England's lack of top-order runs finally caught up with them during a spectacular series loss in the West Indies.
A colossal 381-run defeat in the first Test in Barbados was followed by Saturday's 10-wicket thumping in Antigua where, in a reversal of cricket stereotypes, the West Indies grafted hard for their runs while England produced yet another 'calypso collapso' display.
Randy Brooks/ AFP
No one better exemplified the difference than West Indies batsman Darren Bravo, whose 331-minute fifty, spanning 215 balls on a lively Antigua pitch, was the third slowest Test half-century in terms of time.
By contrast, England's second-innings 132 lasted only 38 more balls more than it took Bravo to get to fifty.
Prior to arriving in the Caribbean, the all-rounders in England's XI repeatedly bailed them out of top-order collapses in a home series win over India before they won away to a weak Sri Lanka.
Yet only once in seven home Tests in 2018 season did England reach the benchmark total of 400 and not once in Sri Lanka did they make 350.
As for the ongoing series in the Caribbean, with next week's third and final Test in St Lucia to come, England's meagre scores of 77, 246, 187 and 132 have left their bowlers with an all-but impossible task.

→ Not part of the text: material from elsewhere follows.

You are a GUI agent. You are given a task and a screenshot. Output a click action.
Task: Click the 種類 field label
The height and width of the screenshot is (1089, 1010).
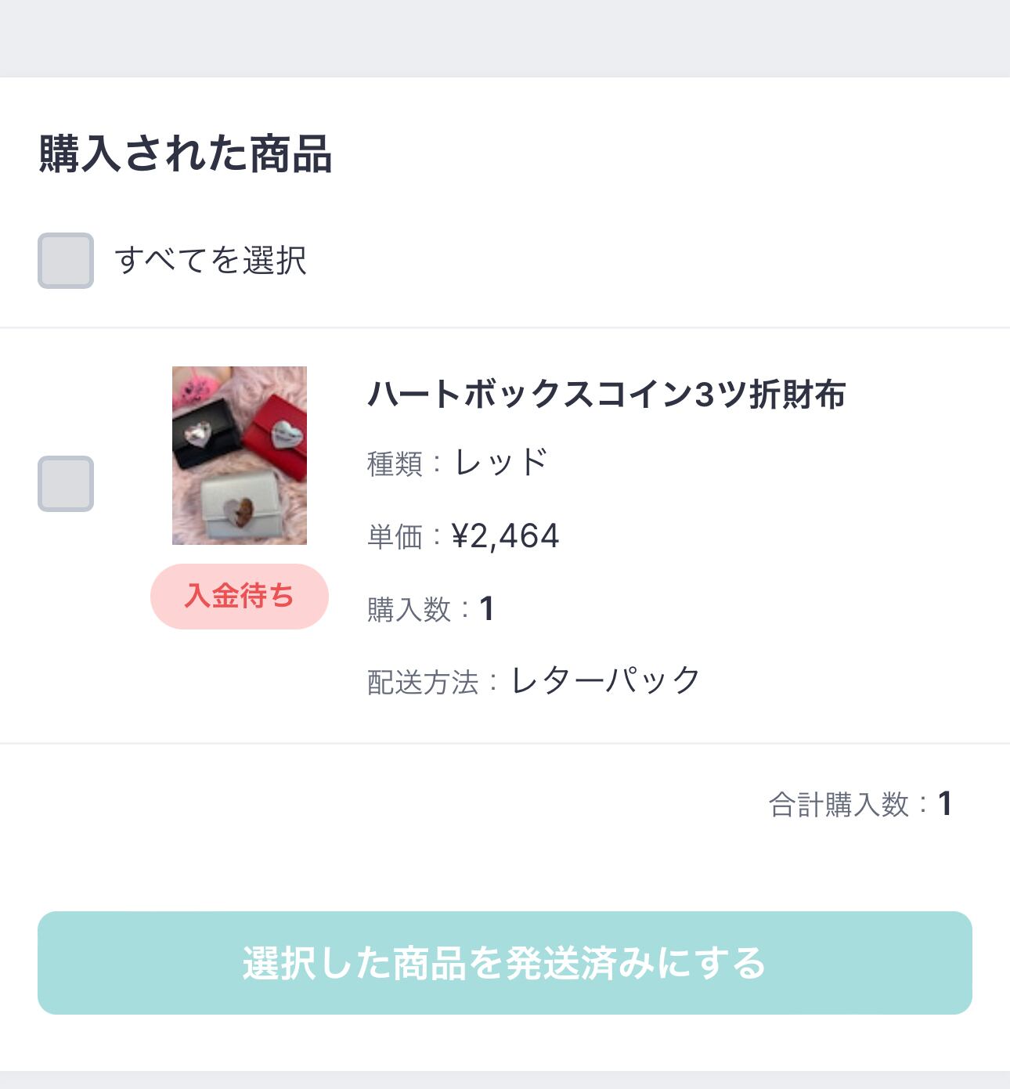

Too often the England top-order's response to challenging bowling has been to try to hit their way out of trouble in the manner that has made them one of the favourites for this year's 50-over World Cup on home soil.
England captain Joe Root, speaking after losing in Antigua with more than two days to spare, admitted: "Scoring under 200 in both innings isn't going to win you many games of cricket."
Yet for all Root grew up in Yorkshire, where cussed defensive skills made a local hero out of England opening great Geoffrey Boycott, he refused to read the riot act to his batsmen -- in public anyway.
"I think we have got to be better at what we do, or maybe do things slightly differently. The choice comes down to the individual," he said.
Root is the only member of England's top six with a Test batting average over 40.
'Fundamental problem'
By contrast the decision of Alastair Cook, their all-time leading Test run-scorer, to retire from international duty at the end of the 2018 season was the latest example in recent years of a batsman averaging over 40 departing the England scene.
"The skill of Test match batting is adapting your game plan to suit the pitch," wrote Cook in his Sunday Times column.
"Batting for time, making the opposition bowlers come to them -- that was surely the way to go last night," the former England captain added.
Nasser Hussain, Cook's Essex and England predecessor, believes the structure of English county cricket is working against the development of top-order batsmen.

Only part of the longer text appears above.